Following discussions in #12583, adding a option to SimpleImputer to stack a MissingIndicator which is consistent with the behavior of the SimpleImputer without breaking backward compatibility requires adding an option to the MissingIndicator to drop the columns full of missing values.

To do that I added another possible value for the features parameter.

I wonder if we want to keep the 3 options, or raise a future warning saying that 'only-missing' will take the new option behavior in 2 releases and deprecate the new option. After all keeping features with full missing values does not really make sense. What' your opinion about that ?

jeremiedbb · 2019-03-21T21:41:42Z

sklearn/impute.py

@@ -1057,13 +1057,15 @@ class MissingIndicator(BaseEstimator, TransformerMixin):
        `missing_values` will be indicated (True in the output array), the
        other values will be marked as False.

-    features : str, optional
+    features : {"missing-only", "all", "not-constant"}, optional


If find not-constant terrible... Please help me find a better name :) !

It's mostly for internal use, so don't worry! But "some-missing" might be better.

jeremiedbb · 2019-03-22T09:18:25Z

It also fixes a bug: when X is sparse the mask would contain explicit zeros (all non missing values become explicit zeros).
The mask is not incorrect, but there are more values stored than necessary.

Here's an example to illustrate this:

from sklearn.impute import MissingIndicator                                                                                                                      
from scipy.sparse import csr_matrix                                                                                                                              

X = csr_matrix([[0, 1, 2],
                [1, 2, 0],
                [2, 0, 1]])                                                                                                                  

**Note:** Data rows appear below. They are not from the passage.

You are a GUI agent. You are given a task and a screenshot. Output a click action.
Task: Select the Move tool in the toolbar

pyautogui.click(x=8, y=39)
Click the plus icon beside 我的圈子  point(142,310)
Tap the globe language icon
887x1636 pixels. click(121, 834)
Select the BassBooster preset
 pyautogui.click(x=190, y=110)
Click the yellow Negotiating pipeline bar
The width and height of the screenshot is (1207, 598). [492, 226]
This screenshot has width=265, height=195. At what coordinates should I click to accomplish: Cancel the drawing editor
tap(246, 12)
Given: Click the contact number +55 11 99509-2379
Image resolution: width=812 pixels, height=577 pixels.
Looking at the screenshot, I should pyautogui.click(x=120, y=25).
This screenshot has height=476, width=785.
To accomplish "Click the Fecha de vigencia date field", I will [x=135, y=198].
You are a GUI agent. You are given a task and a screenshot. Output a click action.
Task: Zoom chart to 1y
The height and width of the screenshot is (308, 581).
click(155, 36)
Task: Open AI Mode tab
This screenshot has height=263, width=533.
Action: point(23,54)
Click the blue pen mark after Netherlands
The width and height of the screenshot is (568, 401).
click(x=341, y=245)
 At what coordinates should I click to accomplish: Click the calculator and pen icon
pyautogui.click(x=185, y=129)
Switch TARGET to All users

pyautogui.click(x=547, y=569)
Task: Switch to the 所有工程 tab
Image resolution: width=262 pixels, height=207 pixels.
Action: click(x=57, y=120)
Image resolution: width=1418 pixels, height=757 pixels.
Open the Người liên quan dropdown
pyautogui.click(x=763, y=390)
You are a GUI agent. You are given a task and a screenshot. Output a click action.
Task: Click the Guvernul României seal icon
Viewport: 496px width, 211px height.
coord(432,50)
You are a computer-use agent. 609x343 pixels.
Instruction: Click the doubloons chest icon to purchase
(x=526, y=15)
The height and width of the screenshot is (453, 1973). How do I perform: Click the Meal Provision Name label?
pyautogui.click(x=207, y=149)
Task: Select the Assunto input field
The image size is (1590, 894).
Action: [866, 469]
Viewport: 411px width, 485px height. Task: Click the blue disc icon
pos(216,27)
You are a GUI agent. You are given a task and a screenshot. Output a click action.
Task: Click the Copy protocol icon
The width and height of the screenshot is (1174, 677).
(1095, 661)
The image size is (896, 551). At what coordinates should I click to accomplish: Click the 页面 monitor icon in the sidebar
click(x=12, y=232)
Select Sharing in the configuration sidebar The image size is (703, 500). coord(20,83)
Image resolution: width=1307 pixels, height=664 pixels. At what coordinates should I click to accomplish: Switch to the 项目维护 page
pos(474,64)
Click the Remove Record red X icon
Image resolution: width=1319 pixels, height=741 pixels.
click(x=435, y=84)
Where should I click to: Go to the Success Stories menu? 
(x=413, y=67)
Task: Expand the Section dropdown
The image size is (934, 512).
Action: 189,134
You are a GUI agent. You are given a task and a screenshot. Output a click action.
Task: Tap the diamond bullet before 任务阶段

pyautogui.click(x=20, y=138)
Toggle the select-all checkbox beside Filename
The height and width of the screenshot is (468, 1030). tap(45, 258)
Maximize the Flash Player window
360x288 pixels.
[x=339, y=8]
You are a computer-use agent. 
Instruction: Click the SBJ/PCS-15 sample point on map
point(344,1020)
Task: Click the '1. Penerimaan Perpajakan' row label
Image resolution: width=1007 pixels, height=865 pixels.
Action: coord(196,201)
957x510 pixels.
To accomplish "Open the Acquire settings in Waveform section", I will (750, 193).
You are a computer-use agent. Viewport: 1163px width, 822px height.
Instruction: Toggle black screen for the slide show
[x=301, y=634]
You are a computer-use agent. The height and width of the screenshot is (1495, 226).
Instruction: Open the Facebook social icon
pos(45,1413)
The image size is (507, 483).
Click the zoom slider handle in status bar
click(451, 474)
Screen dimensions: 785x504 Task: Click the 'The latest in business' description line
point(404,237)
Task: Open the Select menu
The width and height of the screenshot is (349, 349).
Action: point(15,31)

mi = MissingIndicator(features='all', missing_values=1)                                                                                                          
print(mi.fit_transform(X))                                                                                                                                       
  (1, 0)	True
  (2, 0)	False
  (0, 1)	True
  (1, 1)	False
  (0, 2)	False
  (2, 2)	True

All the '2' became explicit zeros.

jnothman · 2019-03-23T10:19:44Z

Not-constant => varying?

jeremiedbb · 2019-03-25T14:19:56Z

sklearn/impute.py

            features_diff_fit_trans = np.setdiff1d(features, self.features_)
            if (self.error_on_new and features_diff_fit_trans.size > 0):
                raise ValueError("The features {} have missing values "
                                 "in transform but have no missing values "
                                 "in fit.".format(features_diff_fit_trans))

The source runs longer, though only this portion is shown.